It is generally best to call srand just once, at the start of the program. Even if you are currently calling WortAusDatei only once, that might change and multiple calls of srand(time(0)) within the same second will result in the same random sequence.

Avoid using goto to create loops - simply use while or for. If you find the inside of a loop getting too nested, refactor parts of it into functions.

Here is a cursory example implementing much of what I discussed, and somewhat of a refactoring your program. Someone more experienced with encodings (and shift states) can probably poke some holes in this, but it should be alright for a small use case (just don't use it as a definitive reference).

#include <locale.h>
#include <stdbool.h>
#include <stdio.h>
#include <stdlib.h>
#include <string.h>
#include <time.h>

#define MAX_WORD_LENGTH 64

static bool every(bool *set, size_t length)
{
    for (size_t i = 0; i < length; i++)
        if (!set[i])
            return false;

    return true;
}

static char *get_default_word(const char *badf)
{
    static const char *words[] = {
        "error",
        "sea",
        "spell",
        "elegant",
        "zippy",
        "chalk",
        "sweet",
        "join",
        "superb"
    };

    fprintf(stderr,
            "WARN: Generating default word.

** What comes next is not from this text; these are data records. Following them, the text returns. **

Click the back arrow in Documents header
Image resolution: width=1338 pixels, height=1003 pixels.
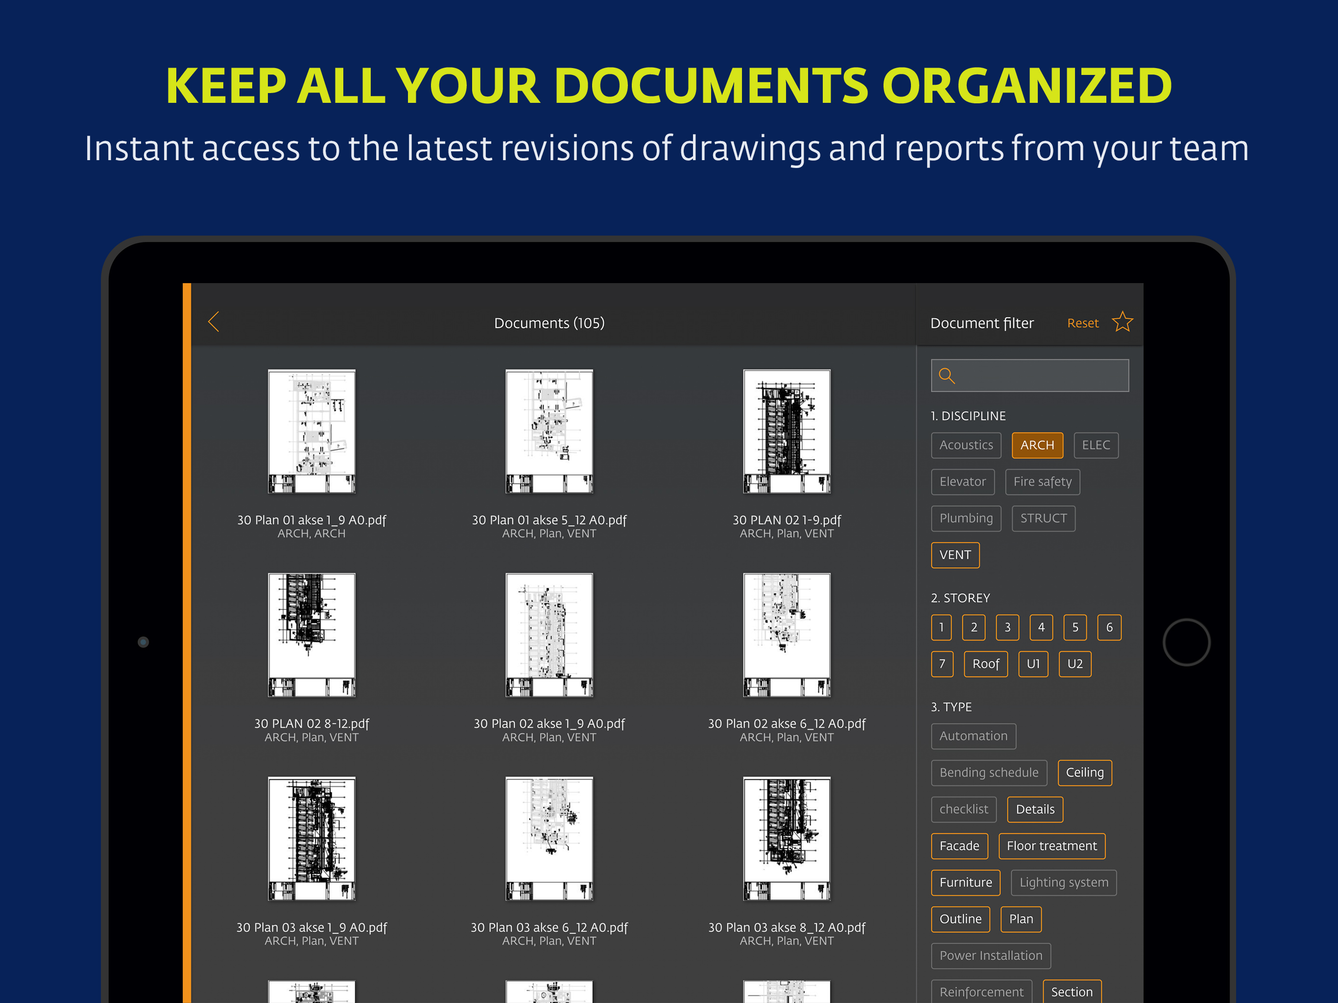pyautogui.click(x=214, y=322)
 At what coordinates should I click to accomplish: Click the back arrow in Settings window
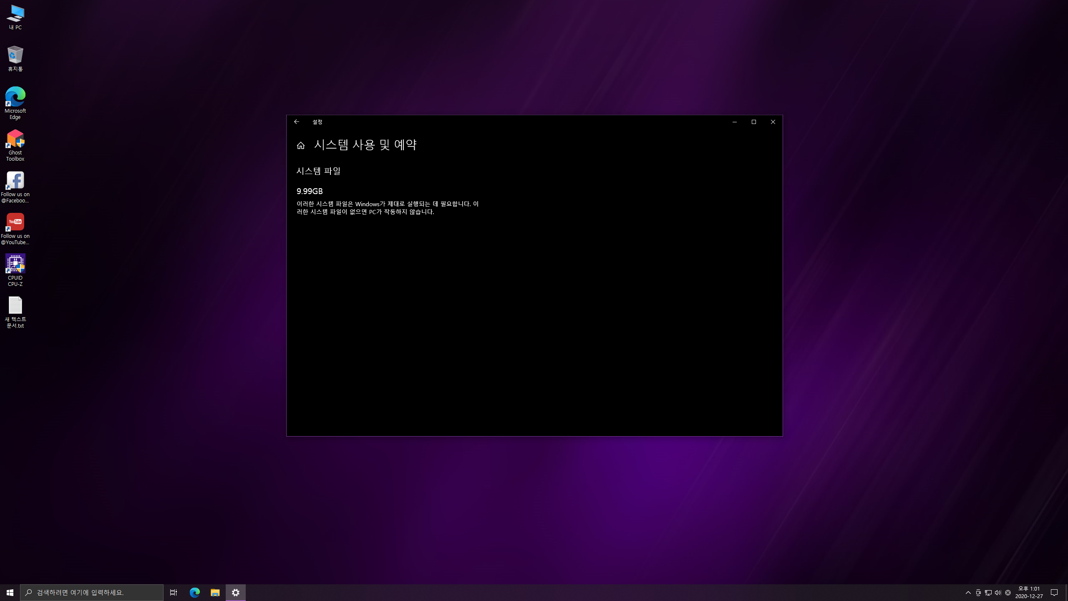point(297,122)
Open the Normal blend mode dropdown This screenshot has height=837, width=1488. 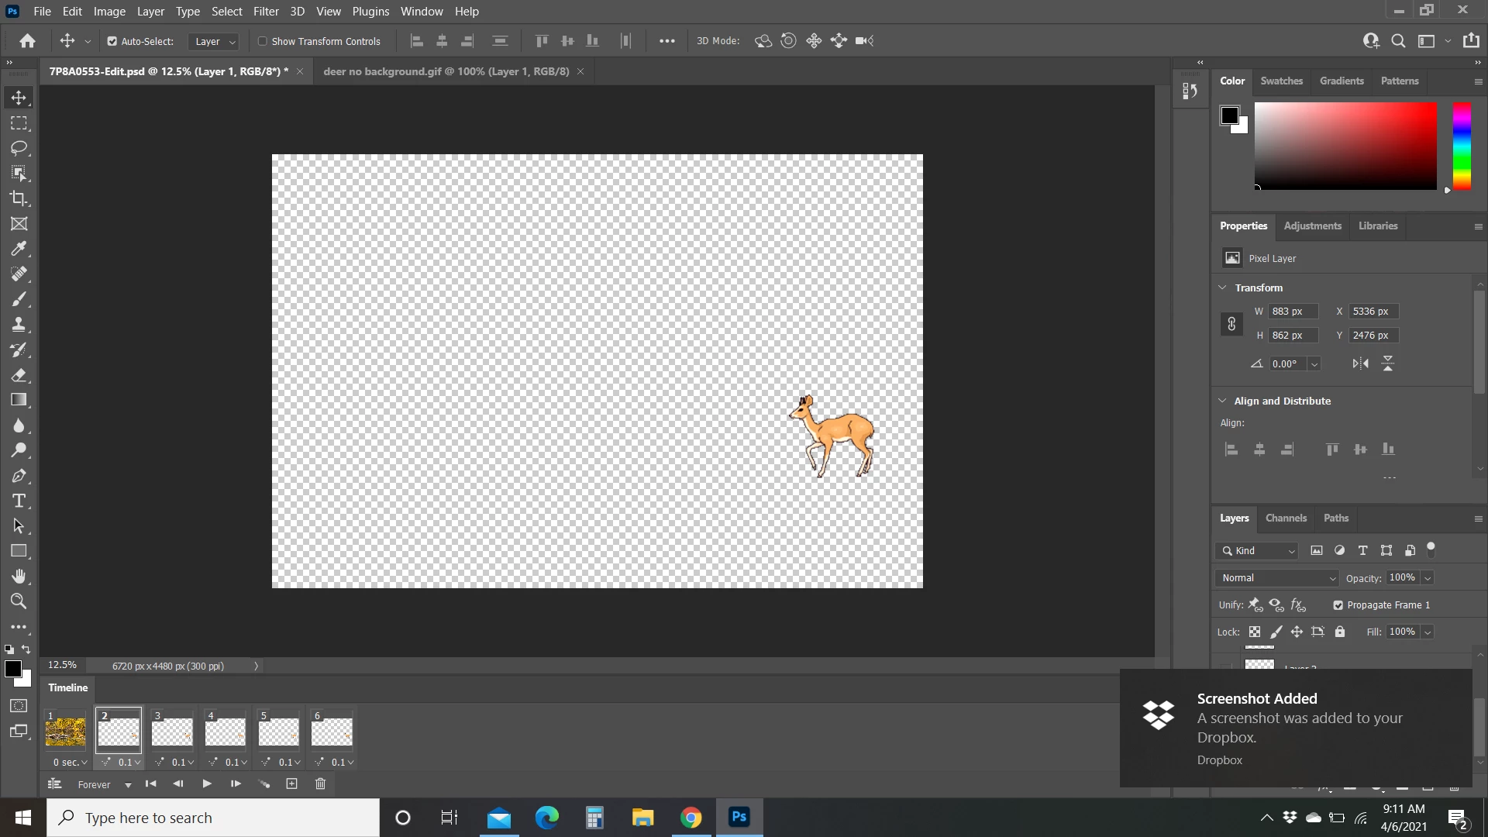(1276, 578)
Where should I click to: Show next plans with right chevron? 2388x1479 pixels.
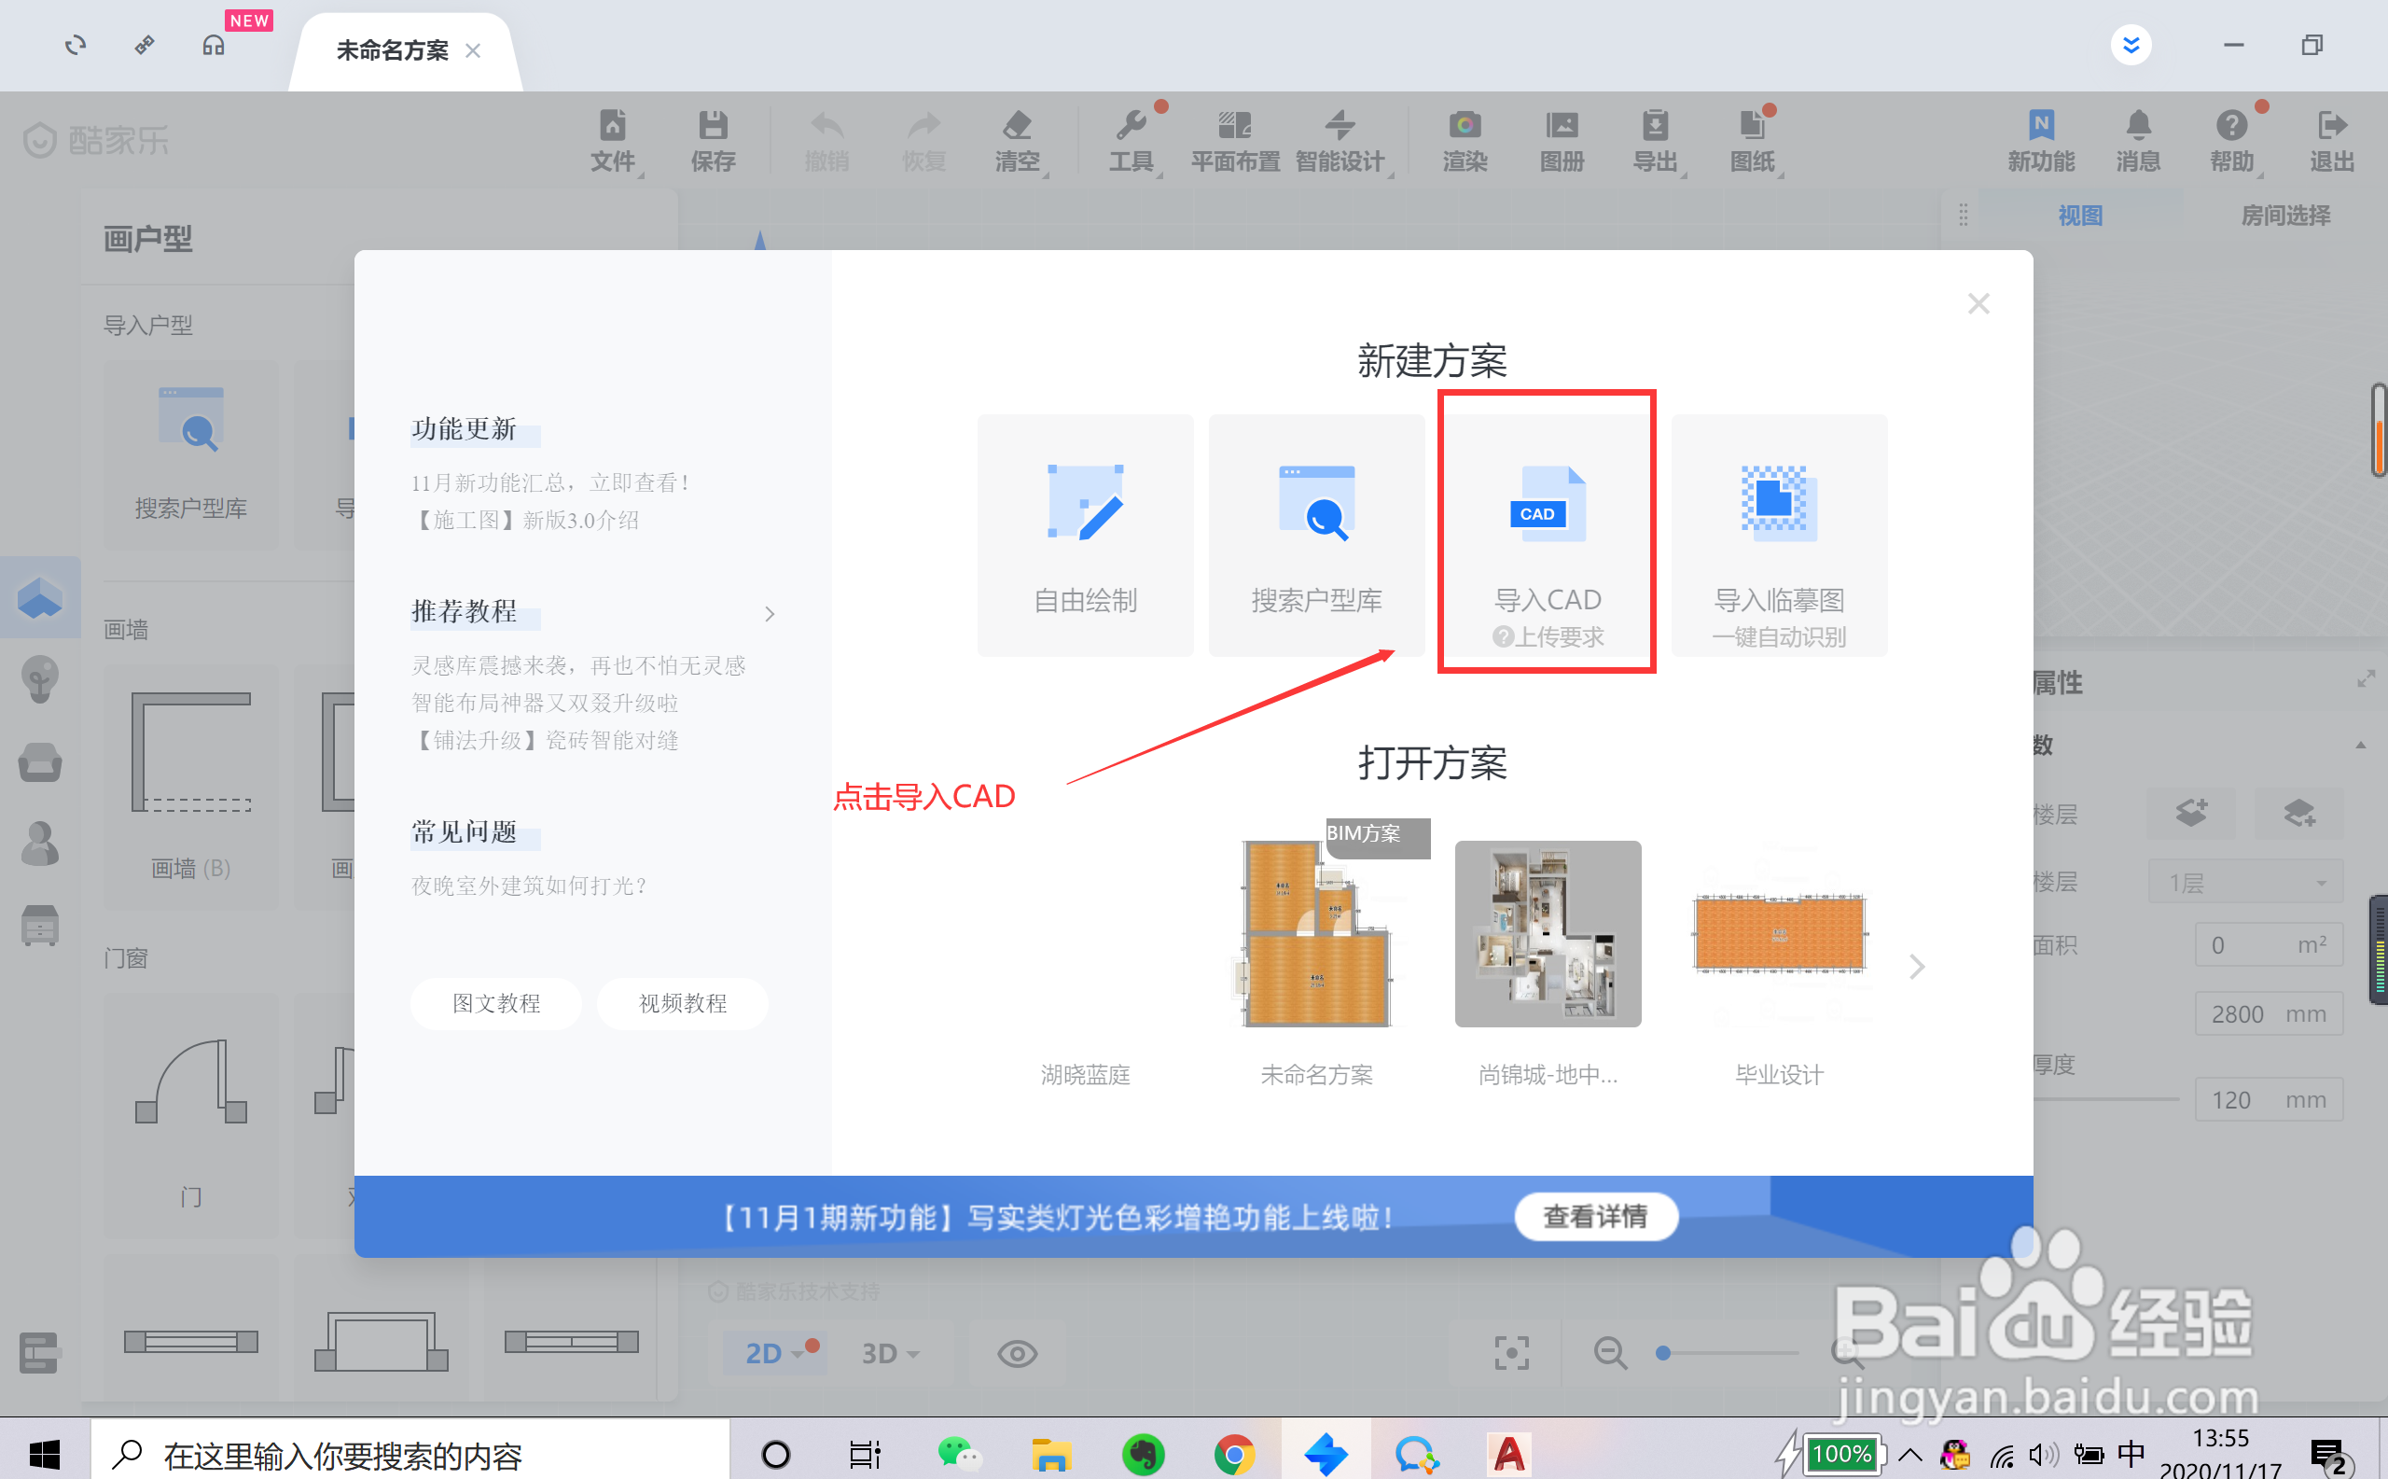(x=1916, y=966)
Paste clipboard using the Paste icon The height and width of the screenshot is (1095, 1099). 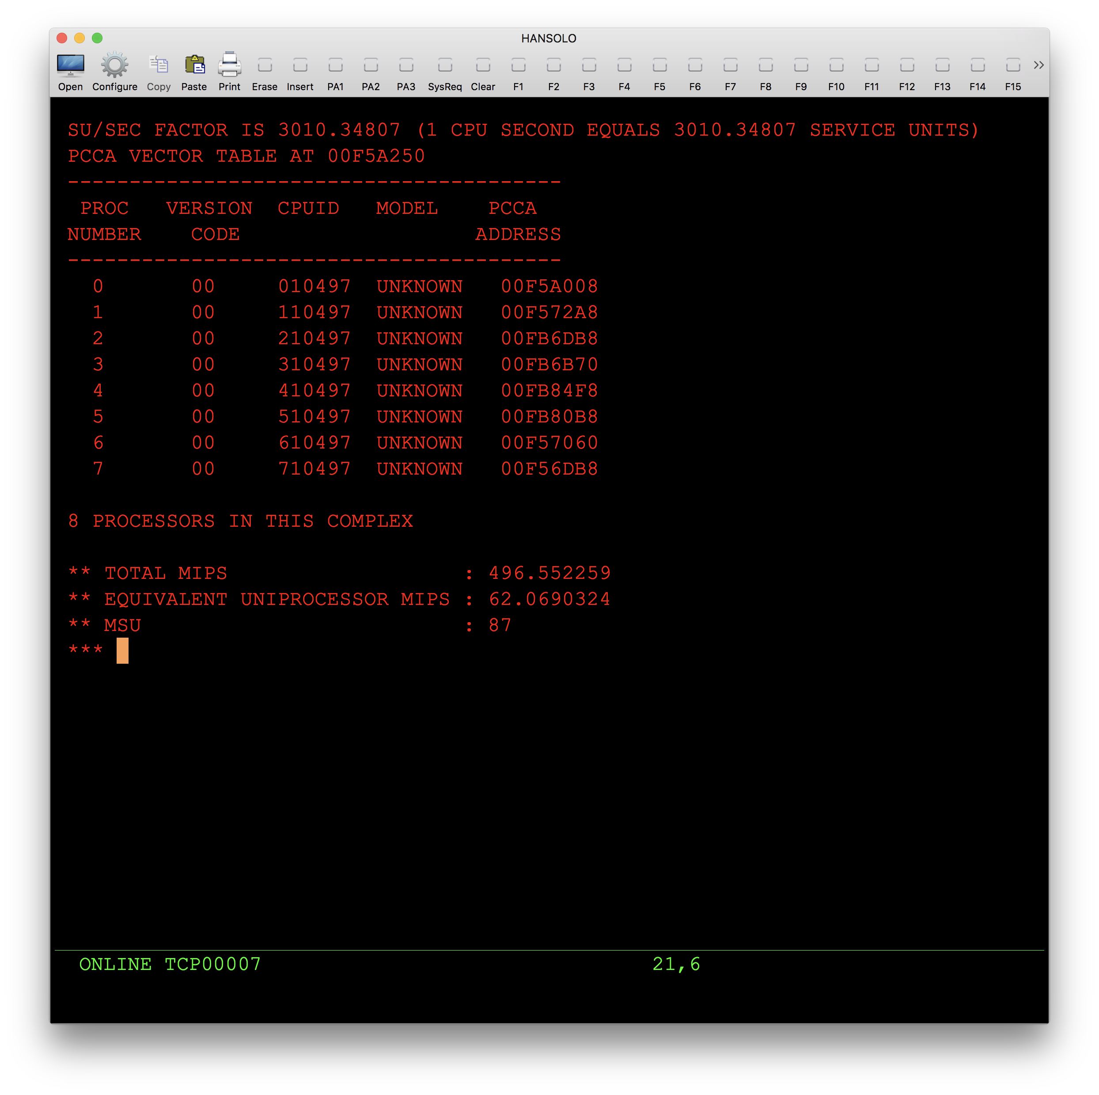click(194, 65)
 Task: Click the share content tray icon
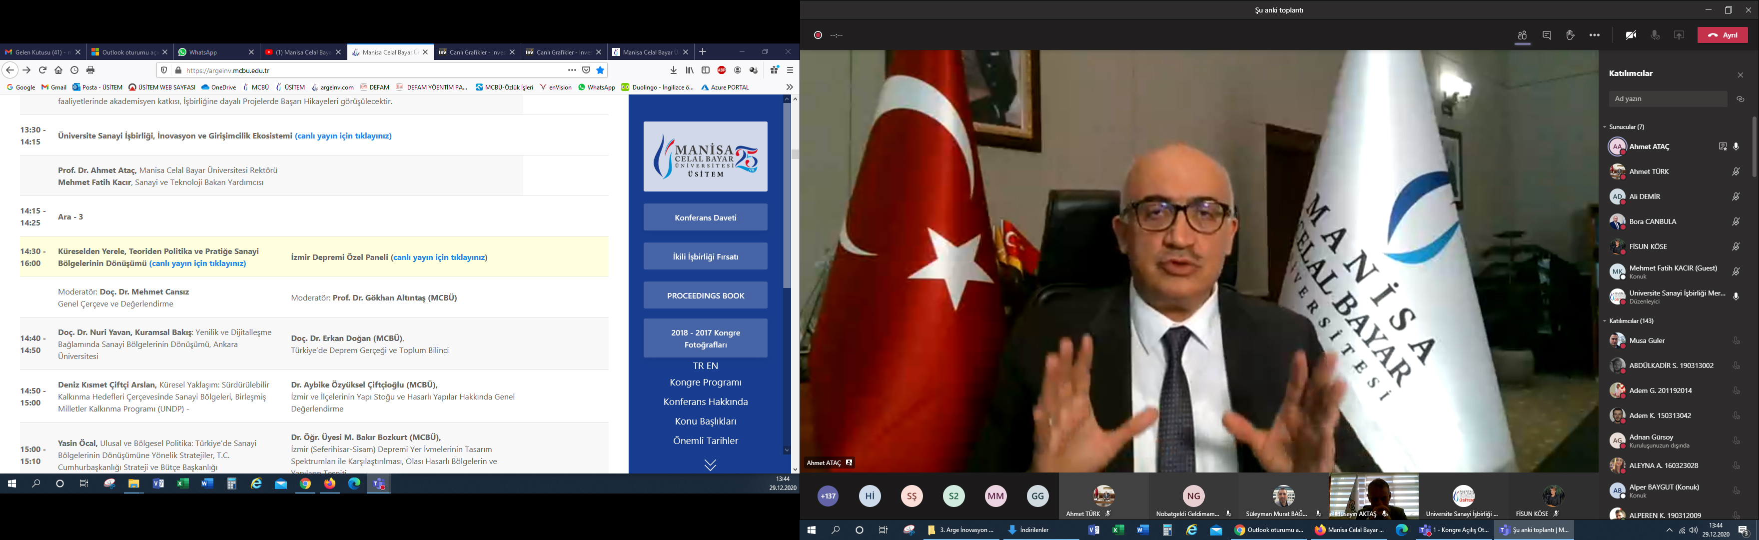click(x=1679, y=36)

Check validity of word file `%s`.\n", badf);

    char *def = strdup(words[rand() % (sizeof words / sizeof *words)]);

    if (!def) {
        perror("Could not generate default word. Something is quite wrong");
        exit(EXIT_FAILURE);
    }

    return def;
}

static char *word_from_file(const char *filename) {
    FILE *file = fopen(filename, "r");

    if (!file) {
        perror(filename);
        return NULL;
    }

    size_t lines = 0;
    char word[MAX_WORD_LENGTH] = { 0 };
    char temp[MAX_WORD_LENGTH] = { 0 };

    while (fgets(temp, sizeof temp, file))
        if ((rand() % ++lines) < 1)
            strcpy(word, temp);

    fclose(file);

    word[strcspn(word, "\n")] = '\0';

    return *word ? strdup(word) : NULL;
}

static size_t character_count(const char *mbs)
{
    size_t count = 0;

    for (; *mbs; mbs++)
        if ((*mbs & 0xc0) != 0x80)
            count++;

    return count;
}

static void display(const char *string, bool *flags, size_t length)
{
    int len = 0;
    size_t offset = 0;
    size_t index = 0;

    mblen(NULL, 0);

    while (index < length && (len = mblen(string + offset, MB_CUR_MAX)) > 0) {
        if (flags[index])
            printf("%.*s ", len, string + offset);
        else
            printf("_ ");

        offset += len;
        index++;
    }

    putchar('\n');
}

static size_t mark(const char *mbs, bool *flags, size_t length, const char *query)
{
    size_t matches = 0;
    size_t index = 0;
    size_t offset = 0;

    mblen(NULL, 0);
    int qlen = mblen(query, MB_CUR_MAX);

    mblen(NULL, 0);
    int slen = 0;

    while (index < length && (slen = mblen(mbs + offset, MB_CUR_MAX)) > 0) {
        if (qlen == slen && 0 == memcmp(mbs + offset, query, qlen)) {
            flags[index] = true;
            matches++;
        }

        offset += slen;
        index++;
    }

    return matches;
}

int main(int argc, char **argv)
{
    setlocale(LC_ALL, "");
    srand((unsigned) time(NULL));

    const char *filename = argc > 1 ? argv[1] : "words.txt";
    char *word = word_from_file(filename);

    if (!word)
        word = get_default_word(filename);

    fprintf(stderr, "DEBUG: <<%s>>\n", word);

    size_t length = character_count(word);
    unsigned lives = 10;
    bool guess[length];

    memset(guess, 0, sizeof guess);

    while (1) {
        display(word, guess, length);

        printf("Enter a guess: ");

        char input[128];

        if (!fgets(input, sizeof input, stdin))
            break;

        input[strcspn(input, "\n")] = '\0';

        size_t hits = mark(word, guess, length, input);

        if (hits) {
            puts("Hit!");
        } else {
            puts("Miss!");

            if (!--lives) {
                puts("Game over! You ran out of lives!");
                break;
            }
        }

        if (every(guess, length)) {
            puts("That's it! You won!");
            break;
        }

        printf("Not quite there! You have %u lives remaining.\n", lives);
    }

    printf("The word was: %s\n", word);
    free(word);
}

In use:

DEBUG: <<Apfelbäumchen>>
_ _ _ _ _ _ _ _ _ _ _ _ _ 
Enter a guess: A
Hit!
Not quite there! You have 10 lives remaining.
...
...
A p f e l b _ u m c h e n 
Enter a guess: ä
Hit!
That's it! You won!
The word was: Apfelbäumchen